The estimated worldwide annual incidence of breast cancer is approximately one million and rising. However, great strides have been made in our understanding of the risk factors associated with breast cancer. Several factors have been known for some time such as age, geography, and family history. Others, in particular reproductive factors, have been described more recently. For example, earlier age at first full-term pregnancy and higher number of pregnancies can cut breast cancer risk in half.1
Additionally, researchers are diligently working on characterizing mechanisms involved in breast cancer development in hopes of identifying therapeutic targets. For instance, Wang et al. have recently cloned and characterized a novel inhibitor of breast cancer cell growth that may represent a promising new target for breast cancer therapy. Bone marrow stromal cell (BMSC)-derived growth inhibitor (BDGI) was identified from a human BMSC cDNA library and encodes a 477 amino acid (aa), ~52 kDa, soluble, non-secretory protein that exhibits anti-tumor effects.2
A truncated version of BDGI had been described previously by Huynh et al. and named OKL38, or pregnancy induced growth inhibitor. OKL38 is a 317 aa, ~38 kDa protein that is also soluble, but not secreted. OKL38 is ubiquitously expressed (with highest levels in ovary, kidney, and liver) and up-regulated in normal breast epithelial cells during pregnancy. However, expression is low in human breast cancer cell lines and largely absent in DMBA-induced rat mammary tumors. When MCF-7 human breast adenocarcinoma cells are transfected with OKL38, in vitro cellular proliferation and in vivo tumor formation are reduced. Based on these data, the authors speculate that OKL38 may be a hormonally regulated growth inhibitor that becomes suppressed upon malignant transformation.3
Not surprisingly, Wang et al. report similar behavior for BDGI. Further, BDGI overexpression in MCF-7 cells reduced their in vitro metastatic activity, arrested the cells in S phase, and induced apoptosis.
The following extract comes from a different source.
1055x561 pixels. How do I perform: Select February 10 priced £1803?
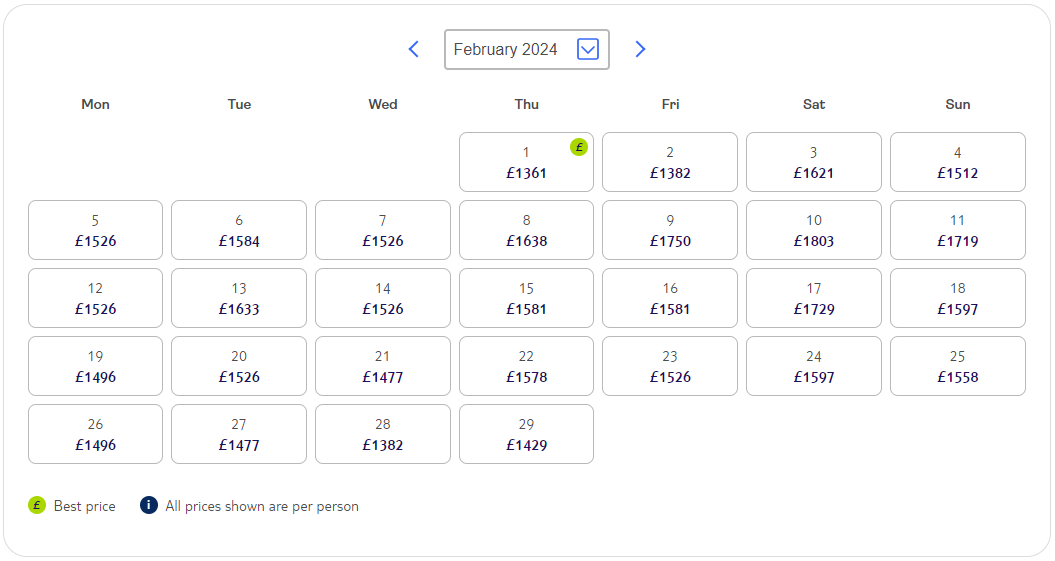point(813,230)
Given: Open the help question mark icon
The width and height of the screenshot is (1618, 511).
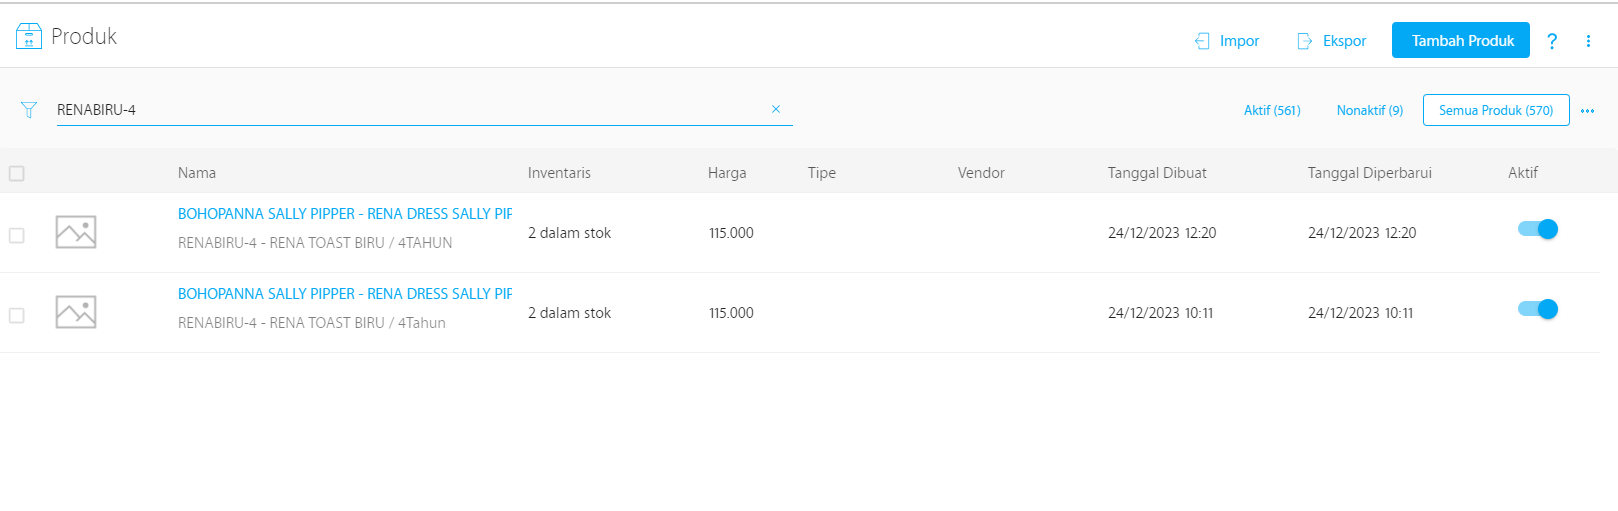Looking at the screenshot, I should 1551,41.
The cell cycle arrest and apoptosis effects appear to be mediated by changes in the expression of checkpoint and apoptosis regulators, as cyclin A is decreased, p27 is increased, and the anti-apoptotic factors, Bcl-2 and Bcl-xL, are decreased.2
Since the initial cloning and characterization of human OKL38, its genomic sequence has been described as spanning ~18 kb and containing 8 exons. Differential promoter usage and alternative splicing appear to produce as many as four different transcripts. The largest of these is 2.4 kb encoding a 560 aa, ~61 kDa protein. Two transcripts are 2.2 and 1.9 kb encoding 477 and 447 aa proteins, respectively, both of which are ~52 kDa. Another minor transcript was also observed, but only a partial sequence was obtained. While the original 38 kDa variant was not observed in these experiments, the authors suggest that it appears during translation as a result of internal start codon usage.4
Mouse and rat homologs of human OKL38 have also been identified and the sequences are highly conserved across species. Upon characterization of the rat homolog, in vivo expression appeared to be regulated by chorionic gonadotropin (CG). These data suggest a potential link between OKL38 and the observed pregnancy-associated reduction in breast cancer risk,5 as CG has been described previously as inhibiting DMBA-induced rat mammary tumor formation.6 Thus far, BDGI/OKL38 has been implicated not only in breast cancer, but also in ovarian,5 kidney,4 and liver cancer.7 Further, the human BDGI/OKL38 gene is localized to chromosome 16q23, a region known for its susceptibility to loss of heterozygosity and for its strong association with aggressive breast, ovarian, kidney, liver, and prostate cancers.7
|Figure 1. Schematic depicting a model of BDGI/OKL38 actions in human breast epithelium that either protect against (left) or allow the development (right) of breast cancer.
Taken together, these data support a model in which OKL38 normally functions as a hormonally regulated growth inhibitor that contributes to the breast cancer protective effects of pregnancy, but perhaps due to inherent instability at its genomic location, its expression may become suppressed allowing cancer to develop (Figure 1).2-5
- Dumitrescu, R.G. & I. Cotarla (2005) J. Cell. Mol. Med. 9:208.
- Wang, T. et al. (2005) J. Biol. Chem. 280:4347.
- Huynh, H. et al. (2001) Endocrinology 142:3607.
- Ong, C.K. et al. (2004) J. Biol. Chem. 279:743.
- Ong, C.K. et al. (2004) Endocrinology 145:4763.
- Russo, I.H. et al. (1990) Carcinogenesis 11:1849.
- Riou, P. et al. (2002) Clin. Cancer Res. 8:3178.